__Text excerpt__.
★ ★ ★ ★ ★

The present invention provides a pharmaceutical composition comprising (tetrahydropyran-4-yl)-[2-phenyl-5-(1,1-dioxo-thiomorpholine-4-yl)methyl-1H-indole-7-yl]amine as an active ingredient for prevention, treatment or relief of ALI and ARDS by using the effect thereof for reducing the number of inflammatory cells, macrophages, lymphocytes and neutrophils, in a bronchoalveolar lavage of mice having LPS-induced ALI, relief of a degree of lung damage and inflammation, and reduction of vascular permeability and protein exudation.

The present invention is described in detail below.

The method for preparing the compound of the present invention can refer to the process disclosed in Korean Patent Application Publication No. 10-2009-0018593. The above document will be wholly contained in this specification as a reference.

The compound of (tetrahydropyran-4-yl)-[2-phenyl-5-(1,1-dioxo-thiomorpholine-4-yl)methyl-1H-indole-7-yl]amine according to the present invention can also form a pharmaceutically acceptable salt. Such a “pharmaceutically acceptable salt” includes non-toxic acid addition salt containing a pharmaceutically acceptable anion―for example, a salt with inorganic acids such as sulfuric acid, hydrochloric acid, nitric acid, phosphoric acid, hydrobromic acid, hydriodic acid, etc.; a salt with organic carboxylic acids such as tartaric acid, formic acid, citric acid, acetic acid, trichloroacetic acid, trifluoroacetic acid, gluconic acid, benzoic acid, lactic acid, fumaric acid, maleic acid, salicylic acid, etc.; or a salt with sulfonic acids such as methanesulfonic acid, ethanesulfonic acid, benzenesulfonic acid, p-toluenesulfonic acid, naphthalenesulfonic acid, etc. A pharmaceutically acceptable base addition salt thereof would include, for example, a salt with alkali metals or alkaline earth metals such as lithium, sodium, potassium, calcium, magnesium, etc.; a salt with amino acids such as lysine, arginine, guanidine, etc.; or an organic salt with dicyclohexylamine, N-methyl-D-glucamine, tris(hydroxymethyl)methylamine, diethanolamine, choline, triethylamine, etc. The compound of (tetrahydropyran-4-yl)-[2-phenyl-5-(1,1-dioxo-thiomorpholine-4-yl)methyl-1H-indole-7-yl]amine according to the present invention may be converted to salts thereof according to any of the conventional methods, and the salt formation could be easily carried out by a skilled artisan without additional explanations thereon.

The term “isomer” in the present invention means those compounds having the same chemical or molecular formula as, but optically or sterically different from, the compounds or salts thereof. The compound of (tetrahydropyran-4-yl)-[2-phenyl-5-(1,1-dioxo-thiomorpholine-4-yl)methyl-1H-indole-7-yl]amine according to the present invention may have an asymmetric carbon center(s) in the structure, and so may exist in the form of an optical isomer (R or S isomer), racemate, mixture of diastereomers, an individual diastereomer, or a geometric isomer (trans or cis isomer) etc. All the isomers and their mixtures are also covered by the present invention.

★ ★ ★ ★ ★

__Data to examine__.
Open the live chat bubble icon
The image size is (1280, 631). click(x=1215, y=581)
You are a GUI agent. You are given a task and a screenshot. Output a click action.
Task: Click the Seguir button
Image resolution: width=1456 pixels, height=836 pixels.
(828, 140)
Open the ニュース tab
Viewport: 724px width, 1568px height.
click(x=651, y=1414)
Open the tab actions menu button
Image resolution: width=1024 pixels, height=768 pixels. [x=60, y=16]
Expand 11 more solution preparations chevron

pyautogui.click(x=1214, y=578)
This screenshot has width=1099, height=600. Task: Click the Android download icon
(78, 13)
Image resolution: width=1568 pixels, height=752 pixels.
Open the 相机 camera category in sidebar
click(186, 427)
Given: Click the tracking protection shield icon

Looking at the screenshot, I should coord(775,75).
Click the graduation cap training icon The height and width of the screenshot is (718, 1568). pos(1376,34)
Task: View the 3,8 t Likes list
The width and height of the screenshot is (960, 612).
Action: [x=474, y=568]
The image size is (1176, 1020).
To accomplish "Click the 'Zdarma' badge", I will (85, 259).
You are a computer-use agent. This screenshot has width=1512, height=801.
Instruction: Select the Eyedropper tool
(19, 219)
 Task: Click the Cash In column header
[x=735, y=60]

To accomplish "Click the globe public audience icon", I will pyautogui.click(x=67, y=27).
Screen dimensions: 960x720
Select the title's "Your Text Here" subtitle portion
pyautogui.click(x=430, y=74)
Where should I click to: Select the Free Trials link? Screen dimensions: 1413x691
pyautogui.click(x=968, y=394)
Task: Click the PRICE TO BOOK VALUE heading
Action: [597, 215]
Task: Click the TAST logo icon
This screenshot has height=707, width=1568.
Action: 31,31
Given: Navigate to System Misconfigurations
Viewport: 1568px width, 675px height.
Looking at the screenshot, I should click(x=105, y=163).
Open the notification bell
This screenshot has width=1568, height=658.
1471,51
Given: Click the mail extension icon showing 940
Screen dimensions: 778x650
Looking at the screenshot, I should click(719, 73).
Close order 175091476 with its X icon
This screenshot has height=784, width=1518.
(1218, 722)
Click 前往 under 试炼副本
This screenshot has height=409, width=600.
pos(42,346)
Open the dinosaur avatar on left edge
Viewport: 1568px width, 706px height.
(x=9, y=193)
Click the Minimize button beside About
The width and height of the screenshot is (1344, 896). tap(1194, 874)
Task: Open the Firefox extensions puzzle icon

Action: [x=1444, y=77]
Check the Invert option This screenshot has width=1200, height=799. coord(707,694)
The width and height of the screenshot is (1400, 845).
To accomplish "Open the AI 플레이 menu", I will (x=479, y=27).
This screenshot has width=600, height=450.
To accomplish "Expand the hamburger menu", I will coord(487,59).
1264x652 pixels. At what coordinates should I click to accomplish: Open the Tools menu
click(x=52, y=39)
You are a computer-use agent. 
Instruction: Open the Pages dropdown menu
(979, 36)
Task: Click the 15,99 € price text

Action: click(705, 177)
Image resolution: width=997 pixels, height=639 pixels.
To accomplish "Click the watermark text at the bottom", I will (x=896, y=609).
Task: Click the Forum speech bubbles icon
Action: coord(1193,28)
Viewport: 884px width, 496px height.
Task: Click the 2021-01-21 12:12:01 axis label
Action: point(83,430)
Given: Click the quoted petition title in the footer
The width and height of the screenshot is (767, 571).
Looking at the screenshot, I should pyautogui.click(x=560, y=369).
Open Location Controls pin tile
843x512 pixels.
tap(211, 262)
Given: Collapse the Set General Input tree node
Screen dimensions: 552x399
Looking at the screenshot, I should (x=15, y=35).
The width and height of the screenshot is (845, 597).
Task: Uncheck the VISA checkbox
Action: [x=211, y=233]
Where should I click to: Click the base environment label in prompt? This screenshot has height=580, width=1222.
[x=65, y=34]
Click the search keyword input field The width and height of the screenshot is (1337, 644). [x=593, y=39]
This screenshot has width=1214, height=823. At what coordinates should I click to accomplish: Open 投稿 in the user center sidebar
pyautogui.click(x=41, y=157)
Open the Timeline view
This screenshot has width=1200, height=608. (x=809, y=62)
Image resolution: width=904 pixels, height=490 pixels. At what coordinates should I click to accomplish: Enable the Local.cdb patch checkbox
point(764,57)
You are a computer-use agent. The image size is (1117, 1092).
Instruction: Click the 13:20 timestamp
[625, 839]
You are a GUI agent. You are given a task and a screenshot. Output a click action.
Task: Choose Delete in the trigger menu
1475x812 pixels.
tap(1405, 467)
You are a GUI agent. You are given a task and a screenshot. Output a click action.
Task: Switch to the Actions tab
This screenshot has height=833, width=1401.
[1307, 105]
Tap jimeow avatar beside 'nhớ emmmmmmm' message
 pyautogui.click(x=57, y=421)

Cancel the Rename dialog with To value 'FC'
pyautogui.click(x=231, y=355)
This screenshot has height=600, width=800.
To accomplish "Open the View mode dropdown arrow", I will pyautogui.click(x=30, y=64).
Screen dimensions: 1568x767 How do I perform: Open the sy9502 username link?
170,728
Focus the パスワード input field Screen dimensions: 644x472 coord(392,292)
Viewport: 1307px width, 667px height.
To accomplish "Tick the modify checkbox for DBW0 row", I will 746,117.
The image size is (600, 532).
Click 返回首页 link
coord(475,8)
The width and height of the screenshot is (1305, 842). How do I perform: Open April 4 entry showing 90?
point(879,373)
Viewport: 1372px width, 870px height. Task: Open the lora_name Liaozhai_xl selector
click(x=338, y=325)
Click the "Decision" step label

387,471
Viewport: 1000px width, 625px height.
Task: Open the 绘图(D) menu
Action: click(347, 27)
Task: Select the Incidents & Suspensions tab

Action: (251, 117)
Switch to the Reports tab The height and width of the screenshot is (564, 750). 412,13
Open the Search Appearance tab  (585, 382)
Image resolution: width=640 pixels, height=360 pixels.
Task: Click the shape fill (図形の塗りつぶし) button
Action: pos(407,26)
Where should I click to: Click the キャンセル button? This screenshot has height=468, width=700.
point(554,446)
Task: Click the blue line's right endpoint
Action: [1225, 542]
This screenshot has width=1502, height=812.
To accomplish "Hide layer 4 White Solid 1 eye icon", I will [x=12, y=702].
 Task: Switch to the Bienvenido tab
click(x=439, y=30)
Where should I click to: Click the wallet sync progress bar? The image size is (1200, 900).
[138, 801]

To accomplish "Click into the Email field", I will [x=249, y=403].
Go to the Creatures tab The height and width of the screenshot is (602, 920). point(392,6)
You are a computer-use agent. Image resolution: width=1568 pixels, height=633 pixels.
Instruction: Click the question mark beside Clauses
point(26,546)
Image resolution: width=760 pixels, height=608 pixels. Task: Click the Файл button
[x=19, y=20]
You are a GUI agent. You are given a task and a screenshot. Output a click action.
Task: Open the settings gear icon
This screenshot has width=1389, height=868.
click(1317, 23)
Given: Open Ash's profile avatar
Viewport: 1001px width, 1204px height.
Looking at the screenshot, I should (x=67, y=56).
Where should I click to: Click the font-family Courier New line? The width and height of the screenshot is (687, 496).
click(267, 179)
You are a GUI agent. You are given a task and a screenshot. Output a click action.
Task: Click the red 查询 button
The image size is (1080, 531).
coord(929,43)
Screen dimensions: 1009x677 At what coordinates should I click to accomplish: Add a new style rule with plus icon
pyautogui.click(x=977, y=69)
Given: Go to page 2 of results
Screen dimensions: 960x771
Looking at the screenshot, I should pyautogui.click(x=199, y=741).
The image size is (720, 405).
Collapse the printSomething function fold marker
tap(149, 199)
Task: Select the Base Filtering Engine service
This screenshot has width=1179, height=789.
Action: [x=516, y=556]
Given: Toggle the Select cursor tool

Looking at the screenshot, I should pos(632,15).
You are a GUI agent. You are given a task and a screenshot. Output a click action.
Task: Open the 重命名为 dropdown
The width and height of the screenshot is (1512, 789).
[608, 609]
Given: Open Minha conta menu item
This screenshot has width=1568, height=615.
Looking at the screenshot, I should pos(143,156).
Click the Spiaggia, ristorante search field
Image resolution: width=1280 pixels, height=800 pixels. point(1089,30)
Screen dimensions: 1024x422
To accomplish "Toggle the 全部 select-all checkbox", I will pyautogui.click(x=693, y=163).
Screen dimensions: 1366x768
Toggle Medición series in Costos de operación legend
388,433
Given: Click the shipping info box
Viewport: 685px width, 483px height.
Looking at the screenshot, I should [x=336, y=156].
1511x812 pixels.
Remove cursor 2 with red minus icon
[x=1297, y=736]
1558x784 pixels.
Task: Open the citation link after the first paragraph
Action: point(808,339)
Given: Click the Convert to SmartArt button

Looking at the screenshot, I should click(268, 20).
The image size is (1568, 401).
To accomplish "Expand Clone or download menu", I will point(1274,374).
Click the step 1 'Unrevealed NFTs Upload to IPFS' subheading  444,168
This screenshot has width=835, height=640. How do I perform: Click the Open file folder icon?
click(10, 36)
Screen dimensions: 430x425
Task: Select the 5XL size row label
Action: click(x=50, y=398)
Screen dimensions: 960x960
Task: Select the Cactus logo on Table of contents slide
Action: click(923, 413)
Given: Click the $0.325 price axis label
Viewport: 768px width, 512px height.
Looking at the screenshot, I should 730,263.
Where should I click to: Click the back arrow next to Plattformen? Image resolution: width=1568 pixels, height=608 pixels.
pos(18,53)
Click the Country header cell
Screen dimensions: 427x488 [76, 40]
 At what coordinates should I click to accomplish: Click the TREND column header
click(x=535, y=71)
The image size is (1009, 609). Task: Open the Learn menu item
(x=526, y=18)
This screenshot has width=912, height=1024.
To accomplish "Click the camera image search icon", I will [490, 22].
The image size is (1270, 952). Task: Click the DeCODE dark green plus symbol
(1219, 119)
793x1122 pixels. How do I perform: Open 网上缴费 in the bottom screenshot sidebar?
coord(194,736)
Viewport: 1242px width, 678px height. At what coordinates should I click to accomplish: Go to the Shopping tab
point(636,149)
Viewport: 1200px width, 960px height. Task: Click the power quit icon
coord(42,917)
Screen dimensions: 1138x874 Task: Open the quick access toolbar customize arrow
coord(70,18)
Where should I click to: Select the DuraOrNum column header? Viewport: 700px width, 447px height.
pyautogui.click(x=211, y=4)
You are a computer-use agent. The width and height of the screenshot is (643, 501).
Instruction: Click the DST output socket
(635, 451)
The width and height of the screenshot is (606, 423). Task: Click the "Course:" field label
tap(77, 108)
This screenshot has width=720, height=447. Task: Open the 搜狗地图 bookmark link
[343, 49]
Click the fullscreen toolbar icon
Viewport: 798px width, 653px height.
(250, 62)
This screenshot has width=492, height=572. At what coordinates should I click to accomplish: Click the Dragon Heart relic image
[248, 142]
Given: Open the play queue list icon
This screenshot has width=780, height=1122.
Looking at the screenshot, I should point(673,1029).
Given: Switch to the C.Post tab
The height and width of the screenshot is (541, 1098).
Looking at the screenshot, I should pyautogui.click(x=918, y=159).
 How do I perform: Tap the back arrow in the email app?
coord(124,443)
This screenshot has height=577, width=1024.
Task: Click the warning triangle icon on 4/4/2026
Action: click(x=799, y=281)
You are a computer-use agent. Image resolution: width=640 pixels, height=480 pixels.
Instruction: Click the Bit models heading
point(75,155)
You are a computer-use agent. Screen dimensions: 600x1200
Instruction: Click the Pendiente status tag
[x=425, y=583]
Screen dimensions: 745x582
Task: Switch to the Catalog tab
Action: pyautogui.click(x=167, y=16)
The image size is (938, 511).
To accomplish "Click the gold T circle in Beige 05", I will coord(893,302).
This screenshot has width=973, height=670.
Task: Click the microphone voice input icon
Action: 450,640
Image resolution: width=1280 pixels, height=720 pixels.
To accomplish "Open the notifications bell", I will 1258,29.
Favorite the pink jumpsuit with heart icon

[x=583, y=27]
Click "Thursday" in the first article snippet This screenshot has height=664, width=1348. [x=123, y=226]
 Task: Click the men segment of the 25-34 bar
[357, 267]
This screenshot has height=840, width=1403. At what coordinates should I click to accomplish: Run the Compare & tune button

★ ★ ★ ★ ★

__Things to do__.
**1)** Copy the passage of the patent excerpt on the ALI and ARDS composition from "The present invention provides" to "as a reference.".
**2)** Carry on the patent excerpt on the ALI and ARDS composition, starting right after its final sentence.

__Task-by-task results__.
**1)**
The present invention provides a pharmaceutical composition comprising (tetrahydropyran-4-yl)-[2-phenyl-5-(1,1-dioxo-thiomorpholine-4-yl)methyl-1H-indole-7-yl]amine as an active ingredient for prevention, treatment or relief of ALI and ARDS by using the effect thereof for reducing the number of inflammatory cells, macrophages, lymphocytes and neutrophils, in a bronchoalveolar lavage of mice having LPS-induced ALI, relief of a degree of lung damage and inflammation, and reduction of vascular permeability and protein exudation.

The present invention is described in detail below.

The method for preparing the compound of the present invention can refer to the process disclosed in Korean Patent Application Publication No. 10-2009-0018593. The above document will be wholly contained in this specification as a reference.

**2)**
Hereinafter, the compounds of (tetrahydropyran-4-yl)-[2-phenyl-5-(1,1-dioxo-thiomorpholine-4-yl)methyl-1H-indole-7-yl]amine according to the present invention may include pharmaceutically acceptable salts and isomers thereof, unless otherwise indicated.

The compound of (tetrahydropyran-4-yl)-[2-phenyl-5-(1,1-dioxo-thiomorpholine-4-yl)methyl-1H-indole-7-yl]amine according to the present invention can reduce the number of inflammatory cells, macrophages, lymphocytes and neutrophils in a bronchoalveolar lavage of mice having LPS-induced ALI, relieve a degree of lung damage and inflammation, and reduce vascular permeability and protein exudation. Hence, the compound of (tetrahydropyran-4-yl)-[2-phenyl-5-(1,1-dioxo-thiomorpholine-4-yl)methyl-1H-indole-7-yl]amine according to the present invention can be used as a medicament in the treatment of ALI and ARDS.

For administration, the composition of the present invention can be prepared by further comprising at least one pharmaceutically acceptable carrier other than the ingredient as stated above. Pharmaceutically acceptable carriers include saline, sterilized water, Ringer’s solution, buffered saline, dextrose solution, maltodextrin solution, glycerol or ethanol, or can be used by mixing at least two selected from specified components. If needed, other conventional additives such as antioxidant, buffer solution, bacteriostatic agent etc. can be added. The formulation for injection as an aqueous solution, a suspension, an emulsion, a pill, a capsule, a granule or a tablet can also be prepared by adding a diluent, a dispersant, a surfactant, a binder and/or a lubricant. Furthermore, the formulation can be prepared by using the proper method in the art or the method disclosed in Remington’s Pharmaceutical Science (newest edition), Mack Publishing Company: Easton, PA.

The composition of the present invention can be administered orally or parenterally (for example, by intravenous, subcutaneous, intraperitoneal or local administration). The dose can include various ranges depending on body weight, age, sex, physical condition, diet, dosing time, dosing method, clearance of the patient and severance of disease. The daily dose of (tetrahydropyran-4-yl)-[2-phenyl-5-(1,1-dioxo-thiomorpholine-4-yl)methyl-1H-indole-7-yl]amine is, by oral administration, approximately 3~100 mg/kg, preferably approximately 10~80 mg/kg, or by intravenous one, approximately 0.3~50mg/kg, preferably approximately 10~50mg/kg. Dosing once a day or several times per a day is acceptable.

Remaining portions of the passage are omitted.